During the third quarter of 2019, Hasbro entered into a definitive agreement to acquire Entertainment One (eOne) in an all-cash transaction valued at approximately £3.3 billion ($4.3 billion). As a result of hedging part of the british pound purchase price of eOne, Hasbro recognized an after-tax foreign exchange loss of $20.9 million after-tax charge. Including that, net earnings were $212.9 million; excluding the charge, adjusted net earnings were $233.8 million.

Q3 2019 revenues were $1.58 billion, compared to $1.57 billion a year ago. Absent a negative $20.5 million impact of foreign exchange, third-quarter revenues grew 2 percent.
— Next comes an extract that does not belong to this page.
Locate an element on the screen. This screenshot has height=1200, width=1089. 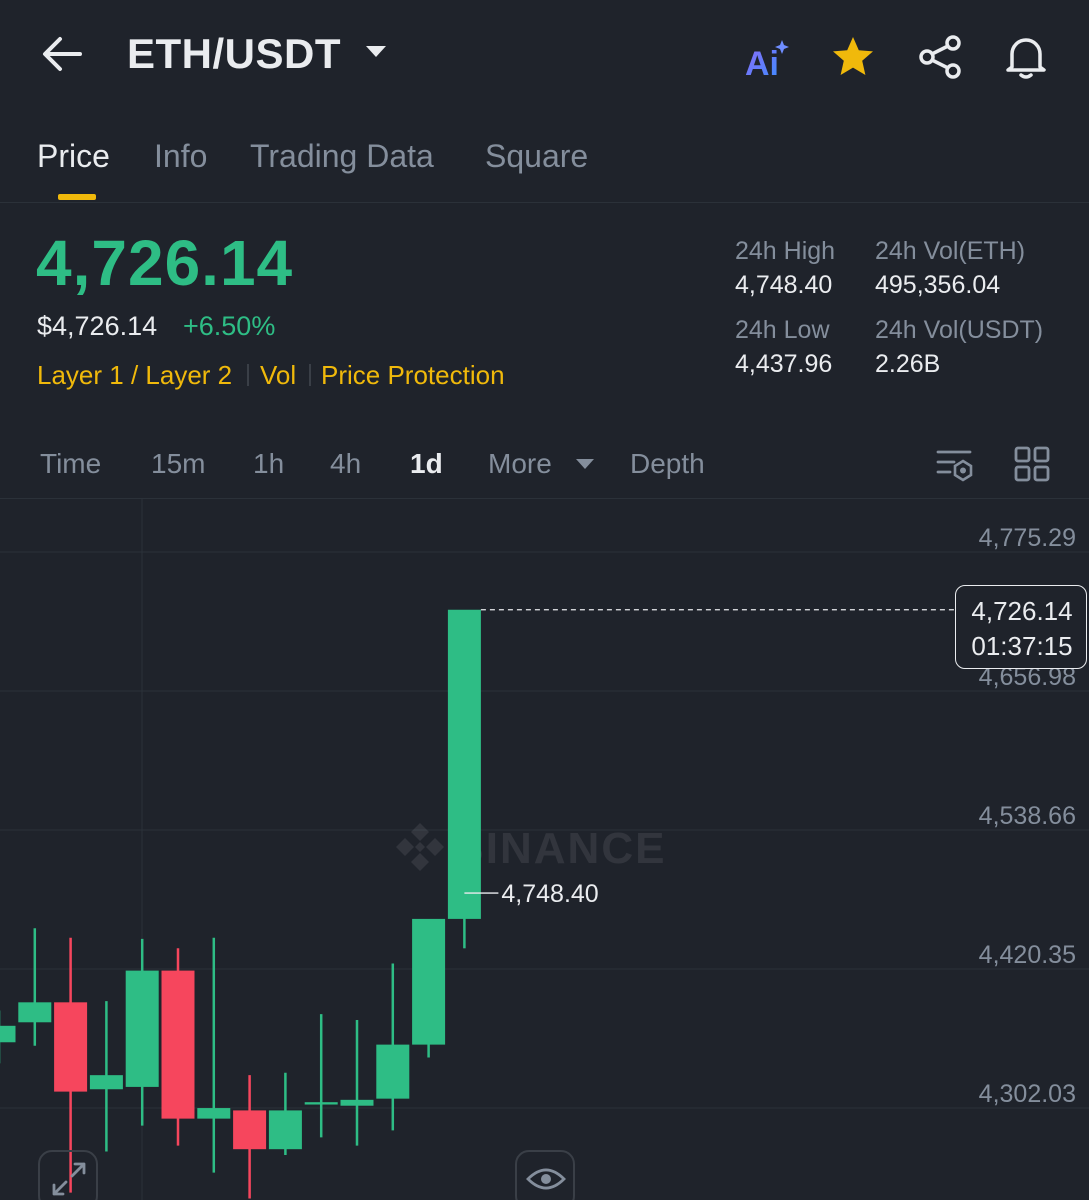
bell-icon is located at coordinates (1026, 57).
“In addition, we are pleased with the progress toward completing our acquisition of eOne, including last week’s overwhelming approval by eOne shareholders. We expect to close the transaction during the fourth quarter,” continued Goldner. “The strategic opportunity to bring onboard the brands, capabilities and talent from eOne is compelling to our long-term prospects as a leading global play and entertainment company and we look forward to sharing more about our plans after the close.”
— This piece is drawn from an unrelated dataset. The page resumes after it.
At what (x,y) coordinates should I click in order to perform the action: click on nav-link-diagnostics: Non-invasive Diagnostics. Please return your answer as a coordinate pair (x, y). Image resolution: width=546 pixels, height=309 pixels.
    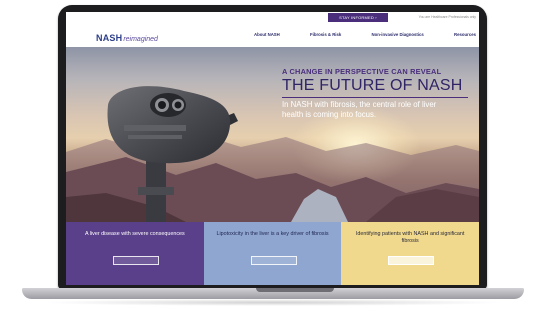
    Looking at the image, I should click on (398, 34).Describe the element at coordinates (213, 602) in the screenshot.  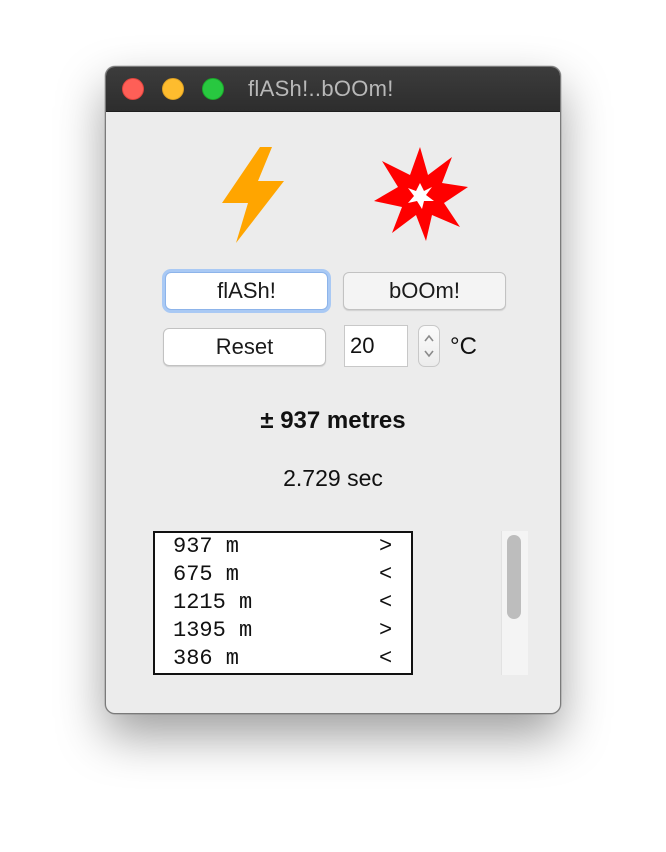
I see `log-distance: 1215 m` at that location.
“Hasbro’s global teams are executing within a dynamic trade environment that is impacting the timing of revenues, driving incremental expenses and putting upward pressure on our underlying tax rate,” said Deborah Thomas, Hasbro’s chief financial officer. “In addition, third-quarter operating profit was negatively impacted versus last year from lower Entertainment, Licensing and Digital segment margins, a higher revenue mix of lower margin Partner Brands and incremental shipping and warehousing costs which partially offset our cost savings. We anticipate disruption throughout the remainder of 2019 as retailers work to manage costs and inventory and we are working to mitigate the impact on consumers this holiday season. Our teams are delivering an innovative slate across demographics and categories, including in digital gaming, that we are supporting with robust marketing programs and investment. Hasbro’s financial position is strong and we ended the quarter with $1.1 billion in cash on our balance sheet.”

Revenues were up 20 percent in the entertainment, licensing and digital segment; revenues decreased 2 percent in the U.S. and Canada segment; revenues were flat in the international segment but increased 4 percent absent a negative $19.9 million impact of foreign exchange.

Partner brands revenue increased 40 percent; franchise brands revenue decreased 8 percent; Hasbro gaming revenues decreased by 17 percent; and emerging brands revenue was flat.